Calgary and its surrounding area is full of creative people and beautiful pieces of art. Here is just one piece you should know about.



Photograph supplied by Jared Tiller

Emperor With No Clothes, 2016, (previously titled Sophia), Rosanna Marmont, Oil on birch, 60 inches by 48 inches. Located at cSPACE King Edward, 1721 29 Ave. S.W.

 

The artwork

A classic cowboy on horseback gazes directly at you while a young girl, perched on the top rung of a ladder, holds his hat above his head. Her simple gesture is the focal point of this painting. Her pose emphasizes the awkward grace of a prepubescent girl: long-limbed, barefoot, pigtailed. She is in shadow; a sliver of light delineates one leg; a blush falls on the folds of her dress and one shoulder. She is coming into the light, on the verge of womanhood. She doesn’t share the bright light source that illuminates the cowboy and his horse, yet their shadows combine on the ground. 

Together, they stand in stark contrast to the sun-bleached landscape suggested by the curving lines of wood grain. Layers of transparent colours pull the big sky, clouds, distant mountain and parched foreground out from the smooth surface of the wood.   

The piece is on display as part of “I Am Western” at cSpace, June 30 to Oct. 1, 2017.

 

The artist

Artist Rosanna Marmont has an insider’s view of ranching life. Born in rural New Zealand, she lived on Waldron Ranch in southern Alberta at an early age. Since graduating from Concordia University (BFA) in 2009, she has made sculptures and paintings that draw on the traditional genre of Western art, but with a twist. Marmont melds conventional romanticism with aspects of contemporary reality that have been left out of the story. She staged her real-life 14-year-old model, Sophia, in a dress-up scenario. In combination with the image of a quintessential cowboy, this painting speaks to the “undressing” of cowboy culture.  
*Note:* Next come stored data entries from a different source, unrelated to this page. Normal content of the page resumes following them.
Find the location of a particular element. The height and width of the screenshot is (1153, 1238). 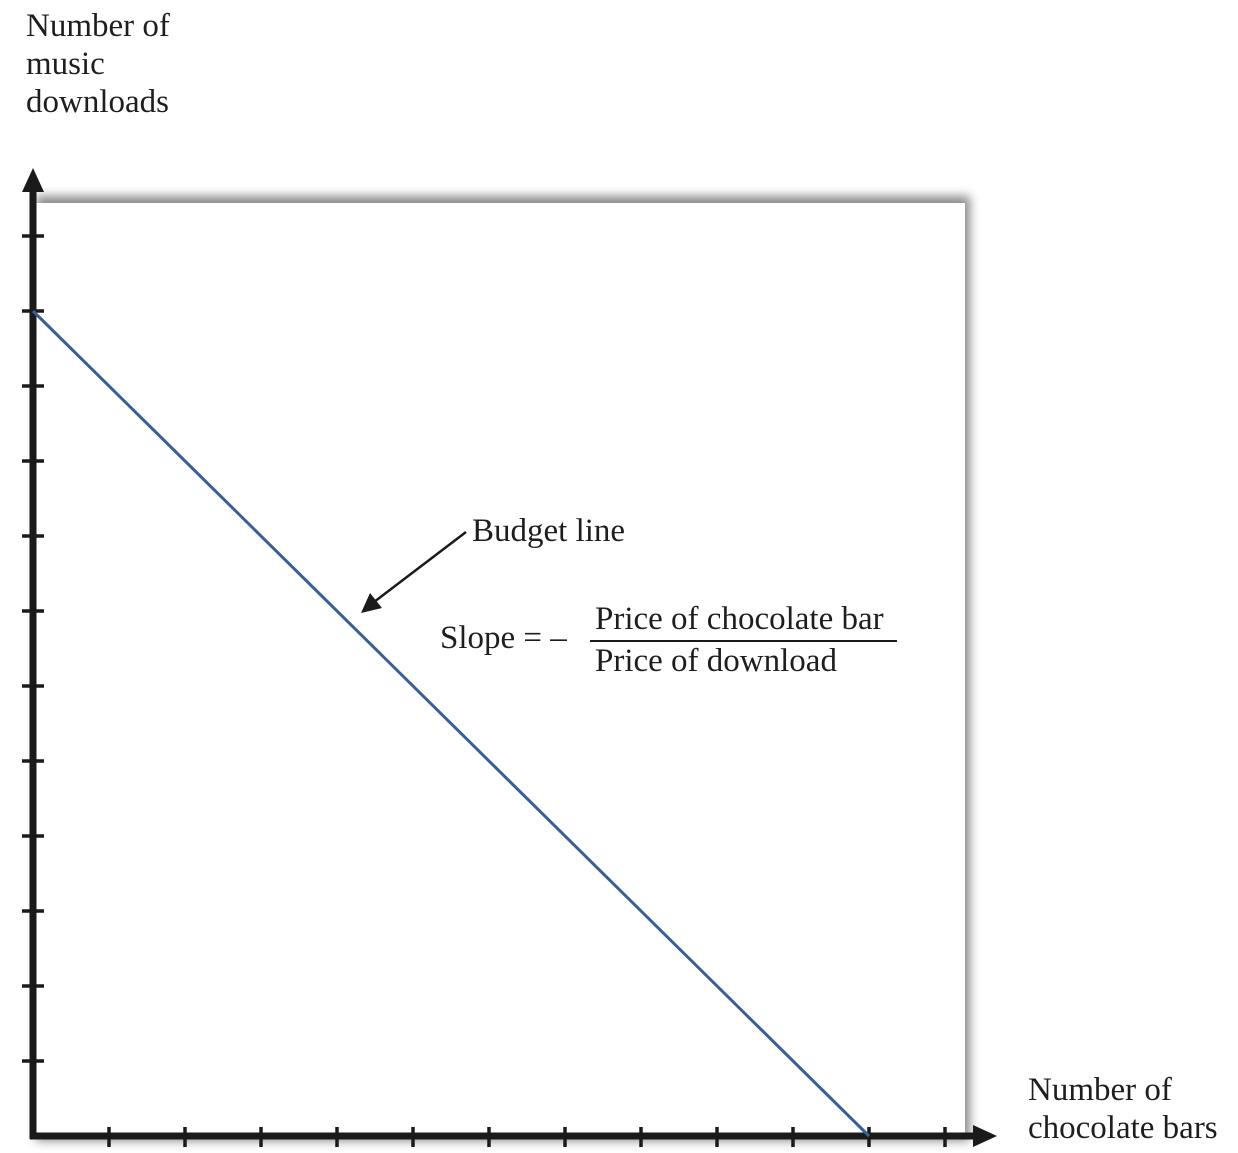

budget-line-pointer-arrow is located at coordinates (420, 567).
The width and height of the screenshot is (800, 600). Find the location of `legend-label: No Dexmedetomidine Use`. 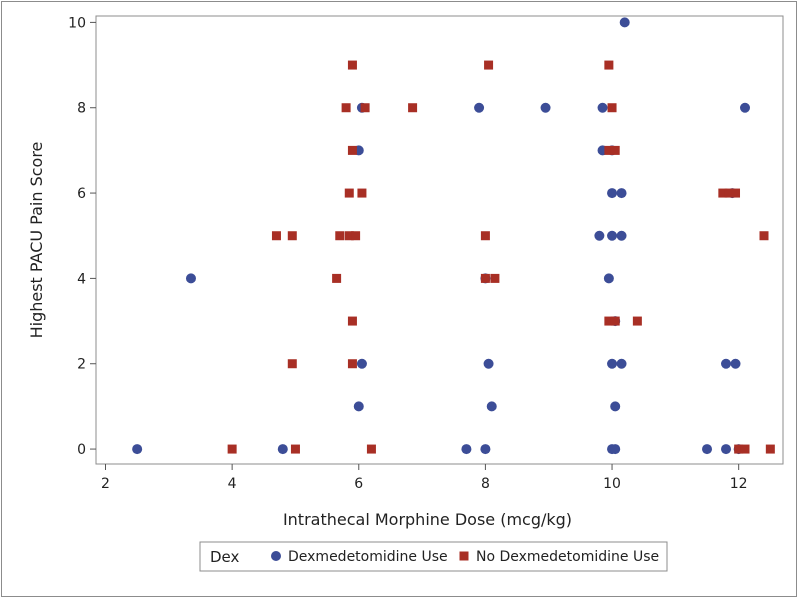

legend-label: No Dexmedetomidine Use is located at coordinates (568, 557).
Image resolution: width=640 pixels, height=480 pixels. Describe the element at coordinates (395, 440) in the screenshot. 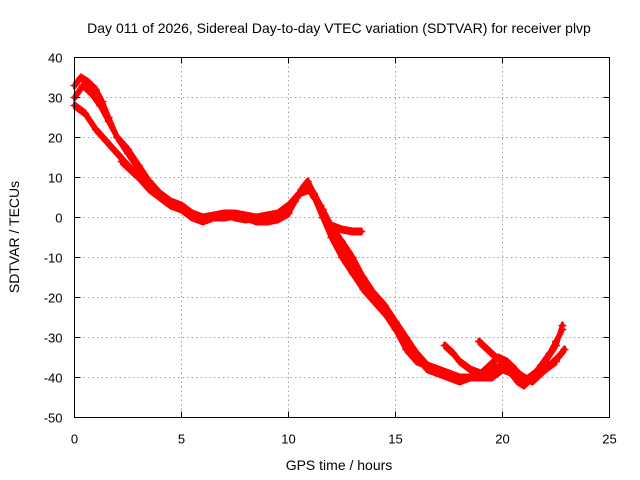

I see `x-tick-label: 15` at that location.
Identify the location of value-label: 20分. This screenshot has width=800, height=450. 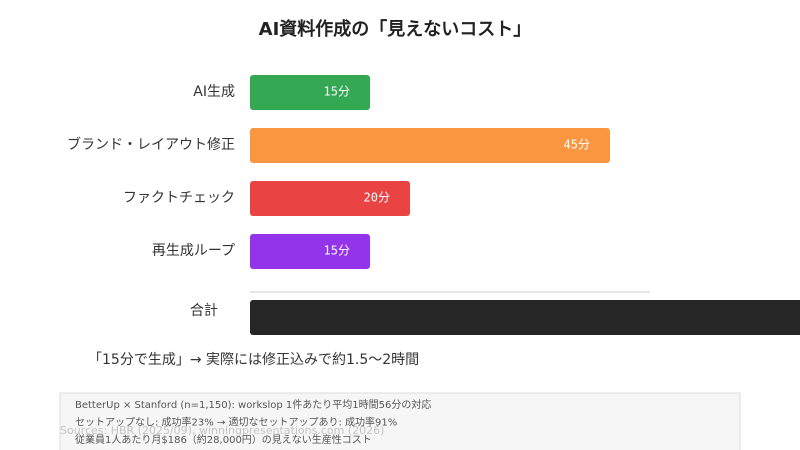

Marmont splits her time between studios in Calgary and Tucson, Ariz., and has exhibited widely, including at the Calgary Stampede from 2014 to 2016. She is committed to broadening the conversation around the mythologies of Western art, and serves as the director of Off Limits Arts, a non-profit initiative to bring artists and the public together, often in non-traditional spaces, such as the newly opened cSPACE in the former King Edward School in Marda Loop where this work is on display.